= Emergency planning in Wales =

Emergency planning in Wales is carried out in line with the Civil Contingencies Act 2004 however as a result of devolution it is managed with its own ‘welsh flavour.’ For instance there are unique bodies operating in Wales like The Joint Emergency Services Group (JESG) and there is involvement from The Welsh Government.

==Wales Resilience Forum==
The Wales Resilience Forum is the highest level of emergency planning in Wales. It meets three times a year and is chaired by the First Minister.

==Regional Local Resilience Forums==

There are four Local Resilience Forums (LRF) in Wales, based on the areas of the four Welsh Police Areas:
- Dyfed Powys Local Resilience Forum (Dyfed Powys LRF or DPLRF)
- Gwent Local Resilience Forum (Gwent LRF or GLRF)
- North Wales Local Resilience Forum (North Wales LRF or NWLRF)
- South Wales Local Resilience Forum (South Wales LRF or SWLRF)
Each LRF includes the regional emergency services, the principal councils, and local health boards, a number of other government agencies that have responsibilities in the region, such as Public Health Wales and the Health and Safety Executive, and also transport agencies, utility companies, and the military.

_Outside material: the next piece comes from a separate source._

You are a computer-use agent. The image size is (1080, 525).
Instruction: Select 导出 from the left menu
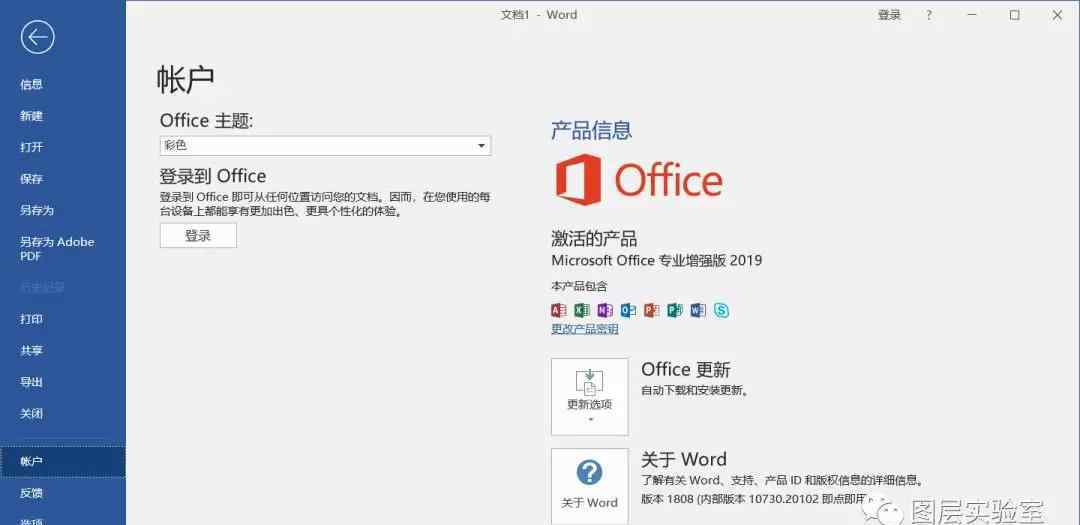[x=32, y=382]
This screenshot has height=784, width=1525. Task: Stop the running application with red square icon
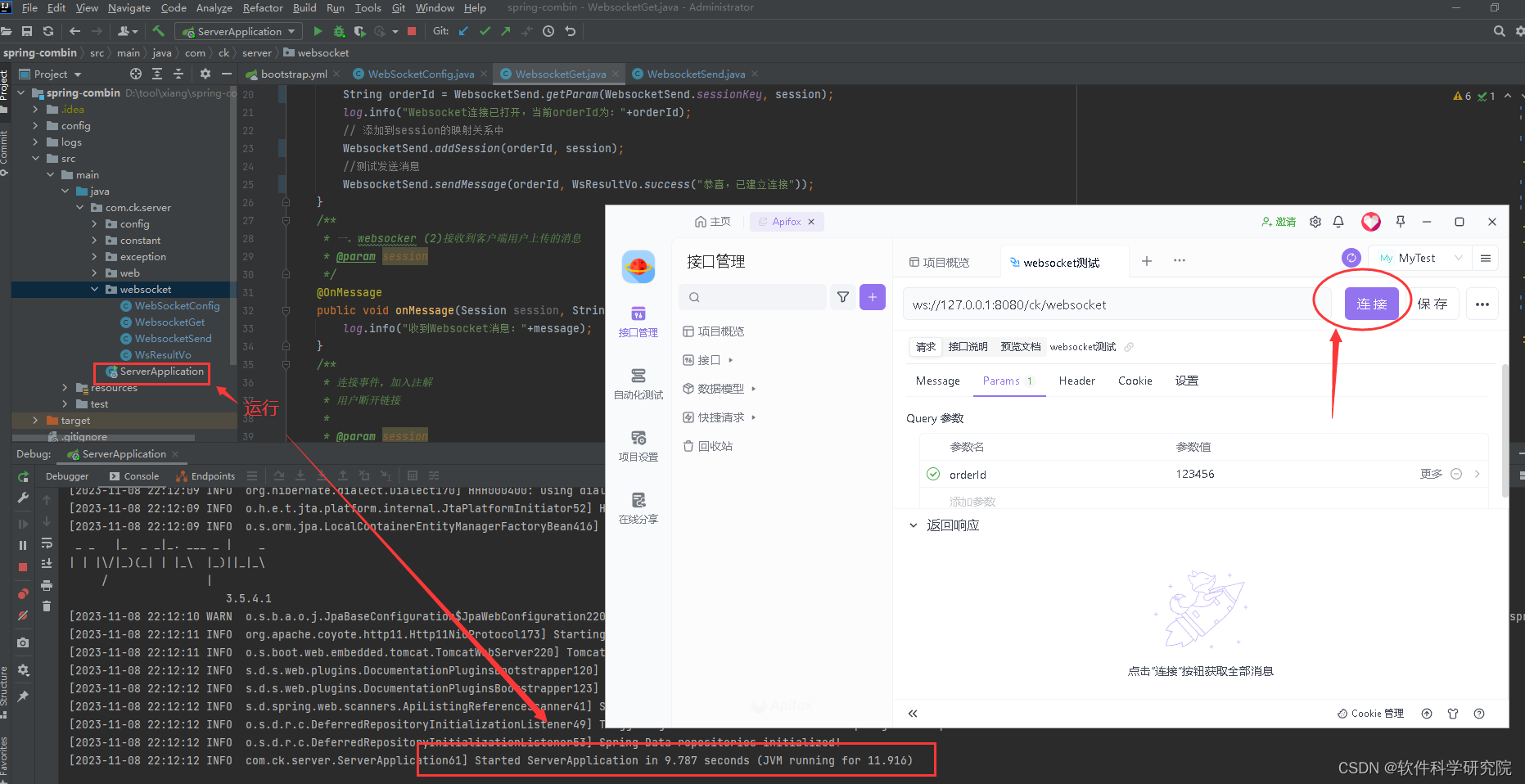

The LRFs were established in 2004, as a requirement of the Civil Contingencies Act 2004, and effectively replaced the regional organisations such as the Gwent Emergency Planning and Liaison Group and the South Wales Emergency Services Liaison Committee that had been operating since 1994.

===Responsibilities===

The Local Resilience Forums are responsible for assessing risks, planning responses, and recovery from a range of incidents that could have a major impact on their areas. Incidents are classified as hazards or threats. Hazards are non-malicious events and typically include:
- Transport accidents
- Severe weather
- Flooding
- Industrial accidents and environmental pollution
- Human health risks
- Animal health risks
- Industrial technical failure
Threats are planned events, such as a terrorist attack, and typically include:
- Attacks using explosives
- Chemical, biological, radiological or nuclear threats
- Electronic attacks affecting utilities and communications

===Legislation===

The Local Regional Forums have specific duties defined by the following legislation:
- Civil Contingencies Act 2004
- The Control of Major Accident Hazard Regulations 1999
- The Pipeline Safety Regulations 1996
- Radiation (Emergency Preparedness & Public Information) Regulations 2001

===Summary and areas of the four Local Resilience Forums===

| Forum | Emergency services | Principal councils | Health organisations | Area |
|---|---|---|---|---|
| Dyfed-Powys | Dyfed-Powys Police; Mid and West Wales Fire & Rescue; Welsh Ambulance Service; | Carmarthenshire; Ceredigion; Pembrokeshire; Powys; | Hywel Dda UHB; Powys Teaching Health Board; | A map of Wales in yellow with a large area in green (about 60%) from the right (east) to the bottom left (south west) |
| Gwent | Gwent Police; South Wales Fire and Rescue; Welsh Ambulance Service; | Blaenau Gwent; Caerphilly; Monmouthshire; Newport; Torfaen; | Aneurin Bevan UHB; | A map of Wales in yellow with a small area in green (about 5%) at the bottom right (south east) |
| North Wales | North Wales Fire and Rescue; North Wales Police; Welsh Ambulance Service; | Anglesey; Conwy; Denbighshire; Flintshire; Gwynedd; Wrexham; | Betsi Cadwaladr UHB; | A map of Wales in yellow with a small area in green (about 25%) at the bottom centre (south) |
| South Wales | Mid and West Wales Fire and Rescue; South Wales Fire and Rescue; South Wales Police; Welsh Ambulance Service; | Bridgend; Cardiff; Merthyr Tydfil; Neath Port Talbot; Rhondda Cynon Taf; Swansea; Vale of Glamorgan; | Cardiff and Vale UHB; Cwm Taf UHB; Abertawe Bro Morgannwg UHB; | A map of Wales in yellow with an area in green (about 10%) at the top (north) |

In addition, a number of other government agencies are also partners of the four Welsh local resilience forums including:
- British Transport Police
- Maritime and Coastguard Agency
- Public Health Wales
- Natural Resources Wales
- The Met Office
- Health and Safety Executive
- and also utility companies, transport agencies, and the military.